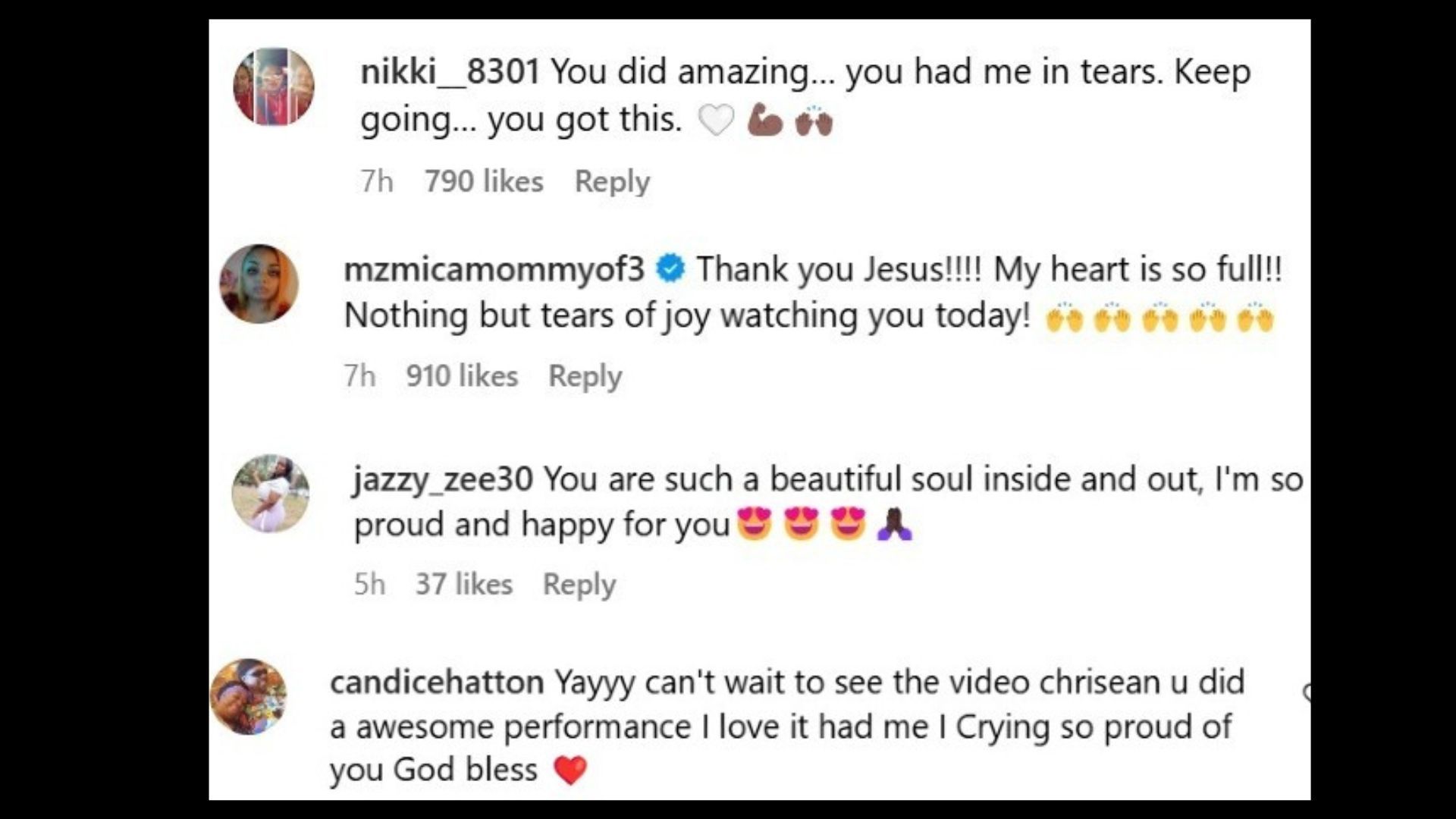The height and width of the screenshot is (819, 1456).
Task: Open jazzy_zee30's profile avatar
Action: click(x=271, y=494)
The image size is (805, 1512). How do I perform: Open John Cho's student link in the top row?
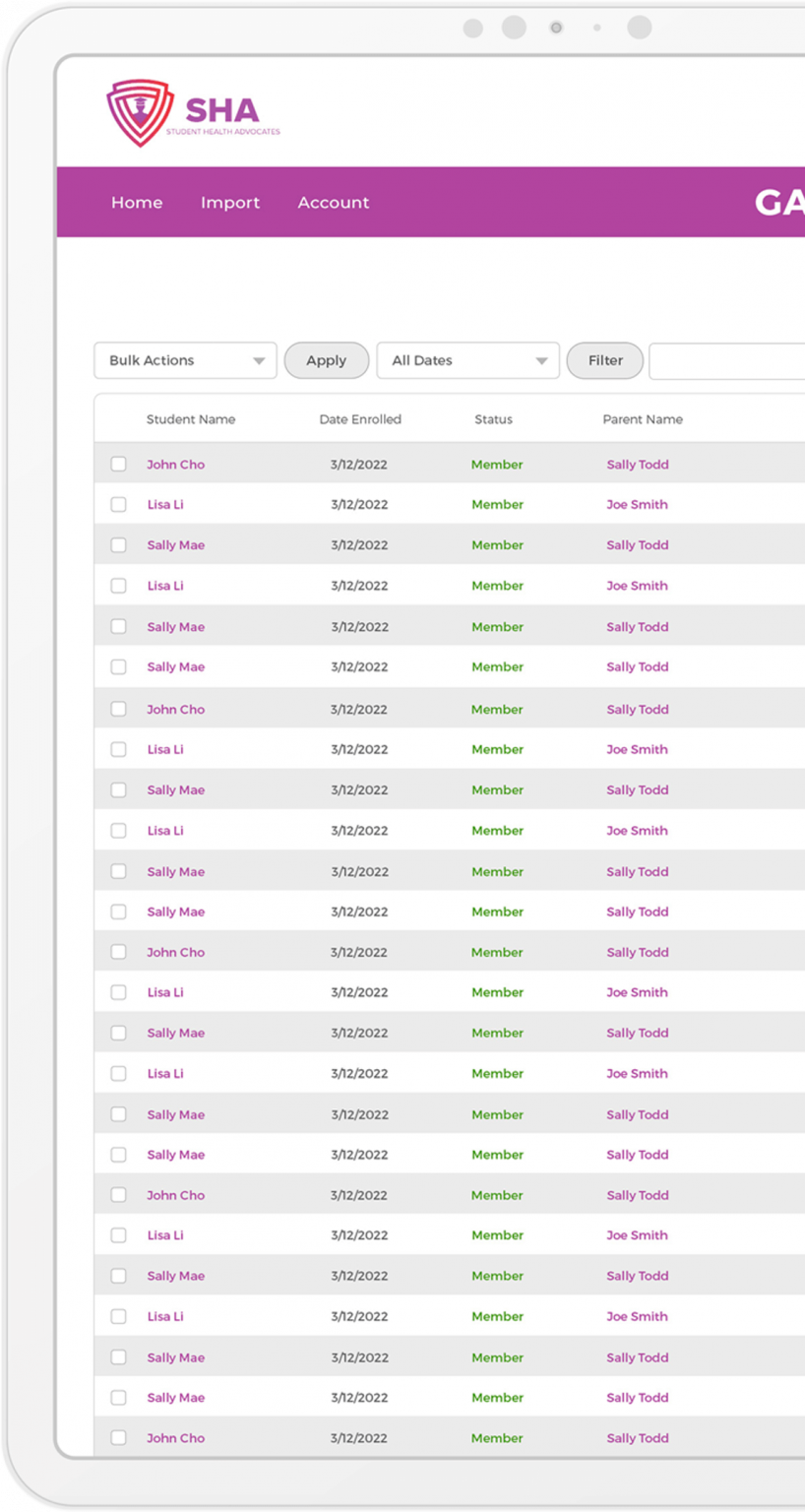(x=176, y=465)
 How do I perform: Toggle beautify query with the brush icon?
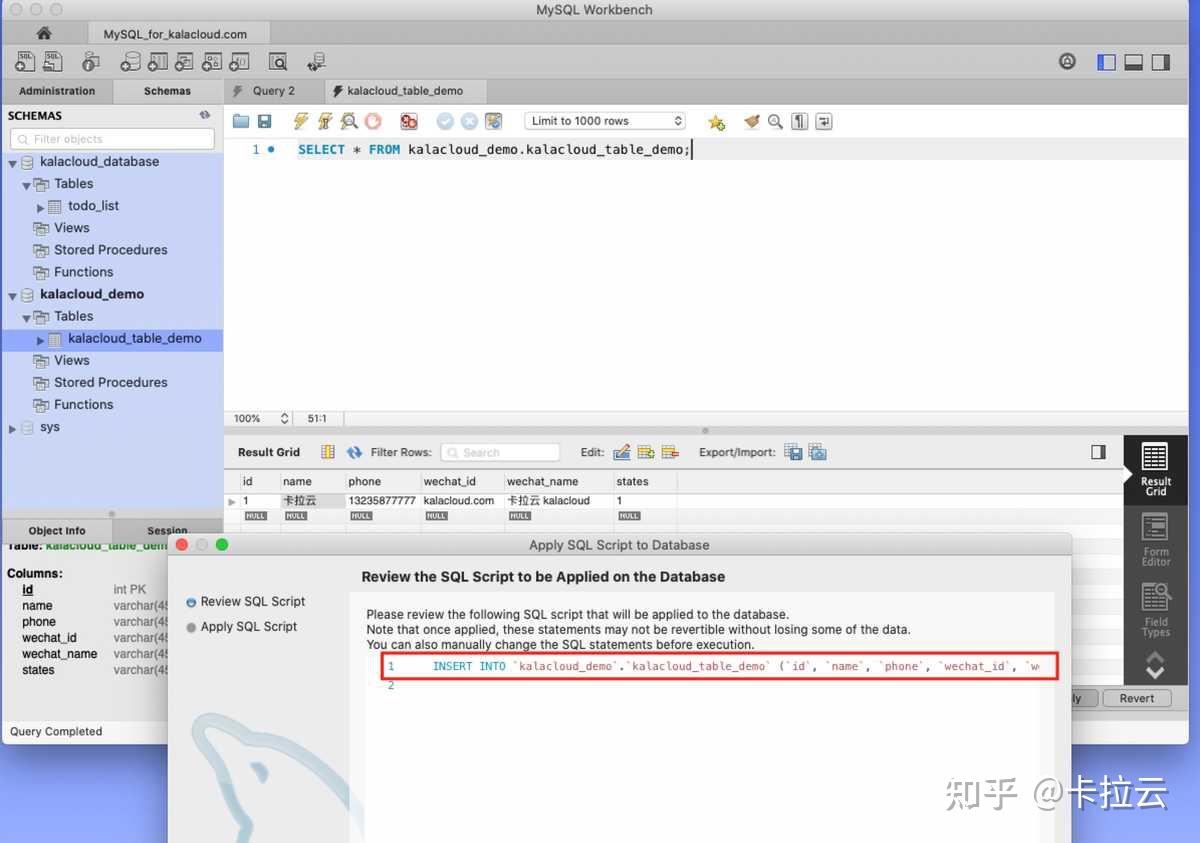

Aim of the exercise ▸ What you write should match, word for word, the lines from the one containing "The image size" to the end of the listing, with both ends kept and the pictures left out.

Exercise answer ▸
The image size is (805, 1512). How do I perform: Open John Cho's student link in the top row?
(x=176, y=465)
 How do I perform: Toggle beautify query with the brush icon?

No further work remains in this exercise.